→ **EXERCISE**: Duplicate the lines of the entries below, unchanged, starting at the line containing "Open avatar of red-nose clown commenter" and ending at the line containing "Expand the Filter", with both of those lines included.
>> START ITEMS
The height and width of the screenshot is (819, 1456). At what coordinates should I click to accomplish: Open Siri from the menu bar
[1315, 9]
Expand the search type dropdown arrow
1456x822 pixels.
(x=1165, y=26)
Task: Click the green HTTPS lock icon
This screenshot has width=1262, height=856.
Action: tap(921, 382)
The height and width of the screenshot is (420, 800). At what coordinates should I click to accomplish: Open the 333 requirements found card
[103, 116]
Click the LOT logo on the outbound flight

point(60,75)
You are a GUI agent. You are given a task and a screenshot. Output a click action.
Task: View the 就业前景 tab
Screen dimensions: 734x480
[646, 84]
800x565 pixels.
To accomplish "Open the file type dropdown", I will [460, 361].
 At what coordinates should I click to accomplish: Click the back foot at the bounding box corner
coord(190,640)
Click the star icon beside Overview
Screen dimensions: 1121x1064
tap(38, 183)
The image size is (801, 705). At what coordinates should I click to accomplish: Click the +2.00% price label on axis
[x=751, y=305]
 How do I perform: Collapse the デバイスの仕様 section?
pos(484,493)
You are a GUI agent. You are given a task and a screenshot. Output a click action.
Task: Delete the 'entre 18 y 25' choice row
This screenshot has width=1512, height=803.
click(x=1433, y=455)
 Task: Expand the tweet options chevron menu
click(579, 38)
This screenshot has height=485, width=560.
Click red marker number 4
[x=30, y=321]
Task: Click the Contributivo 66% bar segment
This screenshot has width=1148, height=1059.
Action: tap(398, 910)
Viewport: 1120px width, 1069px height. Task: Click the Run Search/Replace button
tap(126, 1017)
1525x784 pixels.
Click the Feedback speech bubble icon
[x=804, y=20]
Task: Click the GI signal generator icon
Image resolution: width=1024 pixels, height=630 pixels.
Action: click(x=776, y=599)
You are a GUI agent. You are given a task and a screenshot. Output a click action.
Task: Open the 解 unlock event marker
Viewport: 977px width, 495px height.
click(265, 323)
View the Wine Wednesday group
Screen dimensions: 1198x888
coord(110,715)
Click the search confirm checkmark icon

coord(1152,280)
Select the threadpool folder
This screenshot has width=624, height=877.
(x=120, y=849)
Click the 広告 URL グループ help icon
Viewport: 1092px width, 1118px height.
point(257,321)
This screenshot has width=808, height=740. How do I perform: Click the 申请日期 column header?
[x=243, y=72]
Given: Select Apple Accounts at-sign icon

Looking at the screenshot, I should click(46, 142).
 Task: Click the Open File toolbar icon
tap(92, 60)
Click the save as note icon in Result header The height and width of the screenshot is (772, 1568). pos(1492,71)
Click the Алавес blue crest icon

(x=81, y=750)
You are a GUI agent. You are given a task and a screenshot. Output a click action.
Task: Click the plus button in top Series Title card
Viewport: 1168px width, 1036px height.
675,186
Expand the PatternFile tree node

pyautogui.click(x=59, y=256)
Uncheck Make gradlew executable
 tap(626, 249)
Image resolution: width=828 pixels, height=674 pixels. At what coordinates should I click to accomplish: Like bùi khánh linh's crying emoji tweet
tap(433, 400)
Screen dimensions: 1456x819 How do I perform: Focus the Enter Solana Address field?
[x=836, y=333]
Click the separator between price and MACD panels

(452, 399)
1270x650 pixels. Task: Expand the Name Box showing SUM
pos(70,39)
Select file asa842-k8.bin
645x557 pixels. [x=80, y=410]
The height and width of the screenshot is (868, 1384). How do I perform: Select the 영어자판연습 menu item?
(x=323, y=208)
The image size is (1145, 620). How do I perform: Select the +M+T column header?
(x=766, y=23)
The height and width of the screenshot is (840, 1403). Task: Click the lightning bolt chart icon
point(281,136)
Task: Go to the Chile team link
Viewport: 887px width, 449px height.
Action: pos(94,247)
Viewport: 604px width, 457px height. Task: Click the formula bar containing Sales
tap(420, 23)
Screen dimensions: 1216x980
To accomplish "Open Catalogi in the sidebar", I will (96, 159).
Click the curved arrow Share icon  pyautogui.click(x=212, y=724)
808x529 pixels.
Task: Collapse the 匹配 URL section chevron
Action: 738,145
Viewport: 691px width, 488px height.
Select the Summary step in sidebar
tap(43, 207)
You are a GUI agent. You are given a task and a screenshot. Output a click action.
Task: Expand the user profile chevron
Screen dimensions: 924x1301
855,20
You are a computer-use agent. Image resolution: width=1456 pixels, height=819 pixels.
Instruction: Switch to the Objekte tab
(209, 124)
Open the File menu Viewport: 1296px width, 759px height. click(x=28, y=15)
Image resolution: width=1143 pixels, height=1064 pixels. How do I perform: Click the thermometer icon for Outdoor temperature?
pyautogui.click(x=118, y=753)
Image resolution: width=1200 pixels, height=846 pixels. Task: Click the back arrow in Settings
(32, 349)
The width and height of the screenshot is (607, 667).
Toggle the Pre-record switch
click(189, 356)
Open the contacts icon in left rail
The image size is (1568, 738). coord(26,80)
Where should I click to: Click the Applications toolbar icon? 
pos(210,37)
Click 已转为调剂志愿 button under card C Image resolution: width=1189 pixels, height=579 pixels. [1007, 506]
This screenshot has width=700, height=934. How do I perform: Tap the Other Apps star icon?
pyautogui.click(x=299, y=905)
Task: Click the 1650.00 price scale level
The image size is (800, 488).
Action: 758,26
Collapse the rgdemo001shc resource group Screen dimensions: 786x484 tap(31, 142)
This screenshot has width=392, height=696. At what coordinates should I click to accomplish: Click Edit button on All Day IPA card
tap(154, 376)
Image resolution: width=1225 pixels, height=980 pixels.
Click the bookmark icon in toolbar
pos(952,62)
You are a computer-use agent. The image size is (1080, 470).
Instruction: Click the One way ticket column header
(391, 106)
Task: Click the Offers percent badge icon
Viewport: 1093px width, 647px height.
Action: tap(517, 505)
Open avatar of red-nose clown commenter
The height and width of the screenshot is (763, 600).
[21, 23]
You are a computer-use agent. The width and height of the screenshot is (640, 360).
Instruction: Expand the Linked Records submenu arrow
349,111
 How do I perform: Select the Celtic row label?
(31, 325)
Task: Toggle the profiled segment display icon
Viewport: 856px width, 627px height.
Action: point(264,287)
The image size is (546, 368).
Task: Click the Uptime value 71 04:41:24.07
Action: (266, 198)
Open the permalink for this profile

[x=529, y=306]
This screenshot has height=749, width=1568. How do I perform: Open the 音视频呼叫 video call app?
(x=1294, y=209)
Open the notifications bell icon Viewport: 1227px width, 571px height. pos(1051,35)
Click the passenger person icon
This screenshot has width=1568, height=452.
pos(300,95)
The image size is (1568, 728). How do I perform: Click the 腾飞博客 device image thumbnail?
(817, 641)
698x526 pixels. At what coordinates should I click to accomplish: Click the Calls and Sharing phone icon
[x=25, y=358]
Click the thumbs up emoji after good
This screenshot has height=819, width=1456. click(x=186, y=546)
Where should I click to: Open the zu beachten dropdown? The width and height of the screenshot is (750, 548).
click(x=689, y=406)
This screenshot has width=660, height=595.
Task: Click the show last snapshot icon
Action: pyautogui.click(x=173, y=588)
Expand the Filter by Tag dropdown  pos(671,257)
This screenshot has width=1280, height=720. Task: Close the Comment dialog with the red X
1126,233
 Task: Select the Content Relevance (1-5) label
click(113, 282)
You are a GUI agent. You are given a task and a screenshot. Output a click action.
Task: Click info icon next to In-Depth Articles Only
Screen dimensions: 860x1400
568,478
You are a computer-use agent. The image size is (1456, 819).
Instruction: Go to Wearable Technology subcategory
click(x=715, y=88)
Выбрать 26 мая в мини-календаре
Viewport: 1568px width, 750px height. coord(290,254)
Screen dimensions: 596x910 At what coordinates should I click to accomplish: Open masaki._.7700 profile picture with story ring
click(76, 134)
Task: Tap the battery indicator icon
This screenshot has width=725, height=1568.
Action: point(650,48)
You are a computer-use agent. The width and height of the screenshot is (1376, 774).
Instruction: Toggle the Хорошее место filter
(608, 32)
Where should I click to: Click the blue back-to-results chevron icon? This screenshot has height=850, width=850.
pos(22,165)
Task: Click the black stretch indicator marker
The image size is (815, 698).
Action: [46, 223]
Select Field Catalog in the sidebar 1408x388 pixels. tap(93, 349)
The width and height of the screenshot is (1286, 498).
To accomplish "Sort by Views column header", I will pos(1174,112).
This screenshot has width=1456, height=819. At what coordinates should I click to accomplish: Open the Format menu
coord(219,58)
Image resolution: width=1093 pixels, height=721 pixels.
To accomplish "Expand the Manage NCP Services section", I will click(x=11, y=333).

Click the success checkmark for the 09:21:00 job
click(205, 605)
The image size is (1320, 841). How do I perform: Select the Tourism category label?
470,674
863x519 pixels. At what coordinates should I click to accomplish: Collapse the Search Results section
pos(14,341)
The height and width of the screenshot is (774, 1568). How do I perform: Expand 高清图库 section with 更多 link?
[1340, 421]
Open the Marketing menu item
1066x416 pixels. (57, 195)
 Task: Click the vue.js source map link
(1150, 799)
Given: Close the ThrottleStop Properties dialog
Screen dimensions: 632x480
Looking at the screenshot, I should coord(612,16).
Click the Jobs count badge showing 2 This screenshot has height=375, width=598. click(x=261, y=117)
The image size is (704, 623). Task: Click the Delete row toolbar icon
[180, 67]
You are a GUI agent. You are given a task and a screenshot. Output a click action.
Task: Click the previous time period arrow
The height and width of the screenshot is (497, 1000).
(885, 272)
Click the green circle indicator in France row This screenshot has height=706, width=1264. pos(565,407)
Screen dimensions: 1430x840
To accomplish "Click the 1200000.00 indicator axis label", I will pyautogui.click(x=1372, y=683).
>> END ITEMS
→ **RESULT OF THE TASK**:
Open avatar of red-nose clown commenter
The height and width of the screenshot is (763, 600).
[21, 23]
You are a computer-use agent. The width and height of the screenshot is (640, 360).
Instruction: Expand the Linked Records submenu arrow
349,111
 How do I perform: Select the Celtic row label?
(31, 325)
Task: Toggle the profiled segment display icon
Viewport: 856px width, 627px height.
Action: point(264,287)
The image size is (546, 368).
Task: Click the Uptime value 71 04:41:24.07
Action: (266, 198)
Open the permalink for this profile

[x=529, y=306]
This screenshot has height=749, width=1568. How do I perform: Open the 音视频呼叫 video call app?
(x=1294, y=209)
Open the notifications bell icon Viewport: 1227px width, 571px height. pos(1051,35)
Click the passenger person icon
This screenshot has width=1568, height=452.
pos(300,95)
The image size is (1568, 728). How do I perform: Click the 腾飞博客 device image thumbnail?
(817, 641)
698x526 pixels. At what coordinates should I click to accomplish: Click the Calls and Sharing phone icon
[x=25, y=358]
Click the thumbs up emoji after good
This screenshot has height=819, width=1456. click(x=186, y=546)
Where should I click to: Open the zu beachten dropdown? The width and height of the screenshot is (750, 548).
click(x=689, y=406)
This screenshot has width=660, height=595.
Task: Click the show last snapshot icon
Action: pyautogui.click(x=173, y=588)
Expand the Filter by Tag dropdown  pos(671,257)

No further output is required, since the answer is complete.